Il y a trente ans, la France était frappée par une vague d'attentats islamistes. Avec elles, le pays découvrait le visage d'un terroriste qui avait pourtant grandi sur son sol, celui de Khaled Kelkal ensuite surnommé le premier «jihadiste made in France».
Contrairement au mois précédent, le pire avait été évité de justesse, ce matin du 26 août 1995. Ce jour-là, le conducteur d’un TGV, qui effectuait un trajet Lyon-Rennes, avait repéré un objet inhabituel, qui semblait avoir été posé sur les rails. Il s'agissait d'une bouteille de gaz.
En s’arrêtant, le chauffeur avait donc, sans aucun doute, sauvé sa propre vie et celle de ses passagers.
D’autant plus que, cet été 1995, la nation entière était sur le qui-vive : la France était secouée, depuis un mois, par une vague d’attaques et d’attentats à la bombe. L’une de ces attaques, il y a trente ans jour pour jour le 25 juillet 1995, avait ciblé le RER B, faisant 8 morts et près de 120 blessés à la station de Saint-Michel, dans la capitale. Une autre, le 18 août, avait fait 17 blessés, avec une poubelle piégée non loin de l’arc de Triomphe.
La bonbonne de gaz avait été analysée et, sur cette dernière, avaient été prélevées les empreintes digitales de Khaled Kelkal, celui qui est ensuite devenu l’ennemi public numéro 1, puis surnommé le «premier jihadiste made in France».
De petit délinquant à terroriste
Khaled Kelkal n’était pas inconnu des forces de l’ordre. Il avait été largement influencé par son frère aîné dans sa jeunesse, commettant quelques larcins, et même des casses à la voiture bélier. Ces actes lui avaient valu un séjour en prison, entre juillet 1990 et juillet 1992.
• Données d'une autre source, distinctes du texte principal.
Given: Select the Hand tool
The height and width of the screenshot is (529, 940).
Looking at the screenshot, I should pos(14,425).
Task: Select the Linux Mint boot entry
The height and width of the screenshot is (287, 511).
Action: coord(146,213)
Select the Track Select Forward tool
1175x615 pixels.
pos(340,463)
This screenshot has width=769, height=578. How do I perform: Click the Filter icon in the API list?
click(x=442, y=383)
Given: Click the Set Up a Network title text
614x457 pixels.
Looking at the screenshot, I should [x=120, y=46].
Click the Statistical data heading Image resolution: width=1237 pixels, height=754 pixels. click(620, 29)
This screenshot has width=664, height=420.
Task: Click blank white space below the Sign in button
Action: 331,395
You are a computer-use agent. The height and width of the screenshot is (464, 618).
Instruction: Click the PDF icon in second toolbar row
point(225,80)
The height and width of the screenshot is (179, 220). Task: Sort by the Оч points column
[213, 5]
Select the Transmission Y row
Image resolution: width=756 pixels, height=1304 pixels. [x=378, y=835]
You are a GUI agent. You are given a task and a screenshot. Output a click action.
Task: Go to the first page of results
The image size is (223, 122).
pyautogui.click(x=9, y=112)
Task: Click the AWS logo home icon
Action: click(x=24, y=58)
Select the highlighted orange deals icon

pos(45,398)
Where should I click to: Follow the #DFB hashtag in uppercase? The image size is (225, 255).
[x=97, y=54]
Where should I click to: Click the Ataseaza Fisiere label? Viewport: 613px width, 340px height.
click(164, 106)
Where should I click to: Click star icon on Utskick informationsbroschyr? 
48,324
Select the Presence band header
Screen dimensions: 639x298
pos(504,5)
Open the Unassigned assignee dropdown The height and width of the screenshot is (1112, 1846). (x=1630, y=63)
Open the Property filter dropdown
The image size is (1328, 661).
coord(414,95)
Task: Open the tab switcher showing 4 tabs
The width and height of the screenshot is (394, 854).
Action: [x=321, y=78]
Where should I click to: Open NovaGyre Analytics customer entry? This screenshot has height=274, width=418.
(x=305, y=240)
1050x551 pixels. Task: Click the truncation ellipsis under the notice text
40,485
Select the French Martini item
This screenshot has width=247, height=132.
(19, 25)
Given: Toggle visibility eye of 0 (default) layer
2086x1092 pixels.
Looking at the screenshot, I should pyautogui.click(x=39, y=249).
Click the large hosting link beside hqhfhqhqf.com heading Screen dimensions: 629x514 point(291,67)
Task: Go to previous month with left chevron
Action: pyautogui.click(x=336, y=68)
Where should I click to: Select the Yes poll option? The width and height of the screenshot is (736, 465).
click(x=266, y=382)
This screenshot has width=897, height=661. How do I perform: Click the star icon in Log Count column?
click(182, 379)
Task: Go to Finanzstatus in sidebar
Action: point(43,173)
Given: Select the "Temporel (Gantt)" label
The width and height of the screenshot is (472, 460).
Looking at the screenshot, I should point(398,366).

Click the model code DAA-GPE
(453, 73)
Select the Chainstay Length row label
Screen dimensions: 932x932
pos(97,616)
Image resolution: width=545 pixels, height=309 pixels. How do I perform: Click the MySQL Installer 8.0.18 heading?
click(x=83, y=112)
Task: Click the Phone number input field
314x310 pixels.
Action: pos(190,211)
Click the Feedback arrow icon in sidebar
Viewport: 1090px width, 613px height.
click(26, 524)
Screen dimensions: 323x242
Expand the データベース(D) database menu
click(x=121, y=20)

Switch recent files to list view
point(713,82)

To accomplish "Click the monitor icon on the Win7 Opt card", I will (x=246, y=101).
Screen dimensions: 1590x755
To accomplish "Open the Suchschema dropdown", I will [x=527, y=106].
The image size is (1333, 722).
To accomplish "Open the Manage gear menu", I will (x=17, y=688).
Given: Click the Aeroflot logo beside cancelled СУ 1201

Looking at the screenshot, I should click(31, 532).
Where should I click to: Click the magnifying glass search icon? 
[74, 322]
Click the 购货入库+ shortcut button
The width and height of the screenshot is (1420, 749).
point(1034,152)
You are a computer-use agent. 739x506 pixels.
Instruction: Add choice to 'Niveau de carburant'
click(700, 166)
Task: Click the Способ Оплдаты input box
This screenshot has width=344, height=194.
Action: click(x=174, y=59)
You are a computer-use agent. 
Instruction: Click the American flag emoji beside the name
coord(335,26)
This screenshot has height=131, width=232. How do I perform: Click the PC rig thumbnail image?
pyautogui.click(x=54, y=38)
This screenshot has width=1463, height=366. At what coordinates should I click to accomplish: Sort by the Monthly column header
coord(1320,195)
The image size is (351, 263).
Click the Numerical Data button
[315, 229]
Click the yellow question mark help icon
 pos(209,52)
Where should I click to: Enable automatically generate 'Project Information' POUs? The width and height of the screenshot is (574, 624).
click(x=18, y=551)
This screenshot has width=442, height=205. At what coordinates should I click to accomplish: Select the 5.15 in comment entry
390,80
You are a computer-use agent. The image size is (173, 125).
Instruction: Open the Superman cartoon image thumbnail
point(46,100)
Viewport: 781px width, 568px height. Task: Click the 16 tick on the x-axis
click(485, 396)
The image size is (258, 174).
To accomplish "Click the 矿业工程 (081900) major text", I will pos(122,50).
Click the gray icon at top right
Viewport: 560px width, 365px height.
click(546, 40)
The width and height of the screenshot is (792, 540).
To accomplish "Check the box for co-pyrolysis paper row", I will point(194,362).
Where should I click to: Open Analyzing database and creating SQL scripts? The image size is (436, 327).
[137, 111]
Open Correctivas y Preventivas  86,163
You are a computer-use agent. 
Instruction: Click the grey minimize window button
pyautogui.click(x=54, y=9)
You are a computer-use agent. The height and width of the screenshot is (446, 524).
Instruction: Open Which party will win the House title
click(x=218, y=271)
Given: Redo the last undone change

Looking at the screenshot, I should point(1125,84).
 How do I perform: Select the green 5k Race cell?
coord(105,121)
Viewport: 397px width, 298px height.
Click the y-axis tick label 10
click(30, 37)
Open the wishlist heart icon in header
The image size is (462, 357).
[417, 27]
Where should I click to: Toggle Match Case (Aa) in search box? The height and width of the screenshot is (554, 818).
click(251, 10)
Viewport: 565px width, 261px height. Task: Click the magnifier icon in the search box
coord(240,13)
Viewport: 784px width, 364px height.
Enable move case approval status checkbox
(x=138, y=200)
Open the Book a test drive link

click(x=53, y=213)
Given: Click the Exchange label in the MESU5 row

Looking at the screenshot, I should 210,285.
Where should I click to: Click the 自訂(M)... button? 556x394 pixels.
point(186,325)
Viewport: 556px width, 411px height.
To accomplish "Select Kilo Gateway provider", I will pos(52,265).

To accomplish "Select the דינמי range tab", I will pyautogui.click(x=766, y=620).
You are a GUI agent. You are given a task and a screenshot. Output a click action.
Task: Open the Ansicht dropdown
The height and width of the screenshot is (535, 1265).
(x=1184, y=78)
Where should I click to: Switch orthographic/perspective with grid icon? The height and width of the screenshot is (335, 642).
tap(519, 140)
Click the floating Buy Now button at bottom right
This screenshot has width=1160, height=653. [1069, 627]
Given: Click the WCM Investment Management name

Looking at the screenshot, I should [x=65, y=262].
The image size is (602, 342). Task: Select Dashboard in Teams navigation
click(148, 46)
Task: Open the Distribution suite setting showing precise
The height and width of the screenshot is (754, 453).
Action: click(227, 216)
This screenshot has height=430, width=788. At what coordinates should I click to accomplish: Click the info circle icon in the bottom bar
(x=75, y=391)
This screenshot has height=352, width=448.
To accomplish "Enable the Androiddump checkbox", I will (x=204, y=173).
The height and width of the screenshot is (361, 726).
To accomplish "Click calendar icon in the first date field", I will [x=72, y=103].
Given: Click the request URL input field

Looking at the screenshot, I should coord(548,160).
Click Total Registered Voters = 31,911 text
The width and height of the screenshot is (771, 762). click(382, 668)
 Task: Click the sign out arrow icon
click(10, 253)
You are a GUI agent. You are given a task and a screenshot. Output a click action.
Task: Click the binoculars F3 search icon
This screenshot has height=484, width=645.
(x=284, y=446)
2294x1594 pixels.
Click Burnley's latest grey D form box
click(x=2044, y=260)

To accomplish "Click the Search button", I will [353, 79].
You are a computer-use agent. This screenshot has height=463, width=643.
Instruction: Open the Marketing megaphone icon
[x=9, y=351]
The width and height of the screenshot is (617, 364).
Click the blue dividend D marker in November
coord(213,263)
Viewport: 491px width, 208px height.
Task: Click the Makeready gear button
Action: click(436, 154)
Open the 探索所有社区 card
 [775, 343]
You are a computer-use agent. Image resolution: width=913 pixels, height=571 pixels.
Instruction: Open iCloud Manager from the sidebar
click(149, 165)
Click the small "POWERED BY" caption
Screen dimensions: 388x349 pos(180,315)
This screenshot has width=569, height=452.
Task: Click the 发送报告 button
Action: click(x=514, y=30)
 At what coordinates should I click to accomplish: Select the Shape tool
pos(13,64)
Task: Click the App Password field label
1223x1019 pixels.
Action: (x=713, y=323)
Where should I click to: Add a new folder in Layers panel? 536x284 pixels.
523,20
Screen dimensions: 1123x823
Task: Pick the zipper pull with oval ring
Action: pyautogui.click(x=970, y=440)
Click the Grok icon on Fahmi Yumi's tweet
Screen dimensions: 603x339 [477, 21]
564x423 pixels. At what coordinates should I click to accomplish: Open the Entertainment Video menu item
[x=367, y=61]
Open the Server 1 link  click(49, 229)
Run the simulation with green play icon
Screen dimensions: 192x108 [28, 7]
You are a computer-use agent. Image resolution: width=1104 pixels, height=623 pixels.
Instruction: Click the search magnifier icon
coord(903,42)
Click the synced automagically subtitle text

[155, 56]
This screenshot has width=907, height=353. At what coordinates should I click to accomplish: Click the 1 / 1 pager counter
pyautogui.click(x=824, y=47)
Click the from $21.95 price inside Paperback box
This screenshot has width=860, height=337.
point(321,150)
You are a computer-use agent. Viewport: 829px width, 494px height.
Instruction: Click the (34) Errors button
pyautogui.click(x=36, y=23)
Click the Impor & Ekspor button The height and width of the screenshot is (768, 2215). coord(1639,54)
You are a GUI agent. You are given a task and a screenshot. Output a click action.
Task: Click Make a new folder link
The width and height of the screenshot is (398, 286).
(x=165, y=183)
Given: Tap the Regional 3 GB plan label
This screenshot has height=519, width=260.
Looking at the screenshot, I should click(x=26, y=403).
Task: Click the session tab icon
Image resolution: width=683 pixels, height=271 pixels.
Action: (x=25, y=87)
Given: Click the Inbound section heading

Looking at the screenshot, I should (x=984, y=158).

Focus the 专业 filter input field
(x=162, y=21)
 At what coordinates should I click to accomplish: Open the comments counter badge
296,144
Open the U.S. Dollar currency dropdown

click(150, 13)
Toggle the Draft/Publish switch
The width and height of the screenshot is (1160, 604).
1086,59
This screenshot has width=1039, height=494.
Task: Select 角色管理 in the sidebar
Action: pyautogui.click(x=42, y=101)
C’est au cours de sa peine que Khaled Kelkal s'est radicalisé : il y avait rencontré des religieux islamistes et appris l’arabe.
Contre l’avis du parquet, Khaled Kelkal avait obtenu une liberté conditionnelle, pendant laquelle il s’était encore plus mêlé aux milieux islamistes, et même fait quelques voyages en Algérie. Il était revenu «fanatisé».
Le nom de Khaled Kelkal avait aussi fait réagir la police régionale, et ceci pour une bonne raison. L'homme était déjà recherché, depuis le mois de juillet : il était soupçonné d’avoir forcé un barrage à Bron, dans le Rhône, en tirant sur plusieurs policiers.
Des semaines de traque
Des milliers d’affiches à son nom, une chasse à l’homme inédite. Malgré les efforts des forces de l’ordre, Khaled Kelkal était resté introuvable assez longtemps pour commettre deux autres attentats : l’un avait fait exploser une bombe bourrée de clous sur le Marché Richard Lenoir à Paris, le 3 septembre 1995. La bombe, bien que défectueuse, avait fait quatre blessés.
Puis, le 7 septembre 1995, une autre bombe placée dans une voiture garée en face d’une école juive de Villeurbanne avait fait quatorze blessés.
Vingt jours plus tard, le 27 septembre 1995, l’homme avait été repéré dans un bois près de Lyon, par des cueilleurs de champignons. Il avait échappé de peu aux forces de l’ordre, qui, au cours d’une fusillade, avaient blessé son complice et ami d’enfance, Karim Koussa.
Quelques jours plus tard, le 29 septembre, l’homme avait été une nouvelle fois repéré près de Lyon, au lieu-dit «Maison Blanche». Interpellé par une équipe de gendarmes, il avait tenté de résister, un revolver à la main. Il avait finalement été abattu par l’unité d’élite de l’EPIGN. Sa mort avait fait polémique, et son implication dans cette série d’attentats reste imprécise.
«Vous voulez de la violence ? Alors on va vous donner de la violence»
Trois ans avant sa mort, Khaled Kelkal s’était confié à un sociologue allemand, en immersion dans son quartier.
L’homme lui avait alors avoué : «Mes parents me disaient tous les jours : travaille, il faut que tu réussisses... Au lycée, j'étais le seul Arabe. Ma fierté descendait et je devais mettre ma personnalité de côté... Je ne trouvais pas ma place... J'ai commencé à faire sauter les cours, à traîner avec des connaissances et à voler...»
«Vous voulez de la violence ? Alors on va vous donner de la violence. On parle de nous seulement quand il y a de la violence, alors on fait de la violence», avait-il poursuivi. Comme un funeste avertissement.